▸ **EXCERPTED PASSAGE**
>> start

The response of most of the media to Tony Blair's EU budget deal has been strikingly hostile. The headlines of the week before the EU summit predicted failure - "Blair isolated!"; "British presidency a failure!". In the week after, they condemned success -"Blair's climbdown"; "Blair's Waterloo!"
The premise behind this negative commentary – and also of the criticisms offered by the Conservatives - is the old Europhobic notion that Europe is a faraway country of which we know nothing. This depressing parochialism displays no sense of the significance for us of the new conjuncture in Europe – the accession of the Atlanticist east Europeans to the EU, the decline of French influence, the beginnings of a new Euro-pragmatism in Germany. Since the 1950s, Britain has been on the back foot in Europe. As this at last begins to change, and Britain moves into a new leadership role, it seems that our commentariat simply cannot bother to pay attention.
The bare bones of the budget deal are quite simple. The EU requires a seven-year "budget perspective" covering the period from the beginning of 2007 to the end of 2013. Because of the long lead times involved, it was always desirable that this "perspective" should be agreed by the end of 2005. This has now been delivered by the British EU presidency – and, as builders say, "on schedule, and below budget."
The settlement involves a decrease in the share of forecast European GNI devoted to the European budget, from 1.26 per cent at its peak in 1996 to 1.045 per cent. There will be a substantial increase in the resources allocated to infrastructural build-up in the ten new member states – involving transfers in the order of 260bn euros over the seven years of the "perspective." Expenditure on other policy areas will rise slightly from present levels in most areas, but in 2008 the European commission and the European council will conduct a review of the overall structure of the budget, its revenues and its priorities for expenditure. Although the perspective covers the period as far ahead as 2013, changes flowing from the review can be introduced before that year.

>> end

▸ **TASK REQUIREMENTS**
(1) List the newspaper headlines quoted in the passage on the EU budget deal.
(2) Echo the part of the EU budget passage that opens with the words "The settlement involves" and closes with "before that year.", copying it word for word.

▸ **GIVEN DATA**
>> start

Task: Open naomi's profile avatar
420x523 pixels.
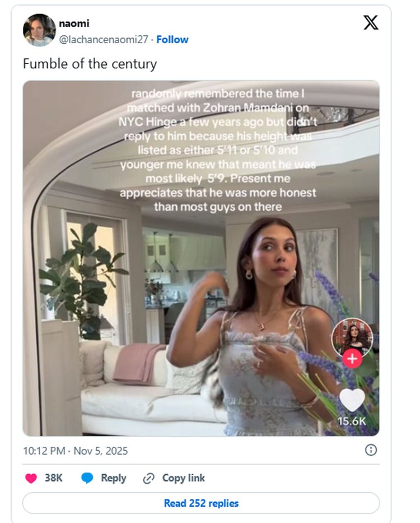Action: click(x=39, y=30)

>> end

▸ **PER-TASK ANSWERS**
(1)
"Blair isolated!"
"British presidency a failure!"
"Blair's climbdown"
"Blair's Waterloo!"

(2)
The settlement involves a decrease in the share of forecast European GNI devoted to the European budget, from 1.26 per cent at its peak in 1996 to 1.045 per cent. There will be a substantial increase in the resources allocated to infrastructural build-up in the ten new member states – involving transfers in the order of 260bn euros over the seven years of the "perspective." Expenditure on other policy areas will rise slightly from present levels in most areas, but in 2008 the European commission and the European council will conduct a review of the overall structure of the budget, its revenues and its priorities for expenditure. Although the perspective covers the period as far ahead as 2013, changes flowing from the review can be introduced before that year.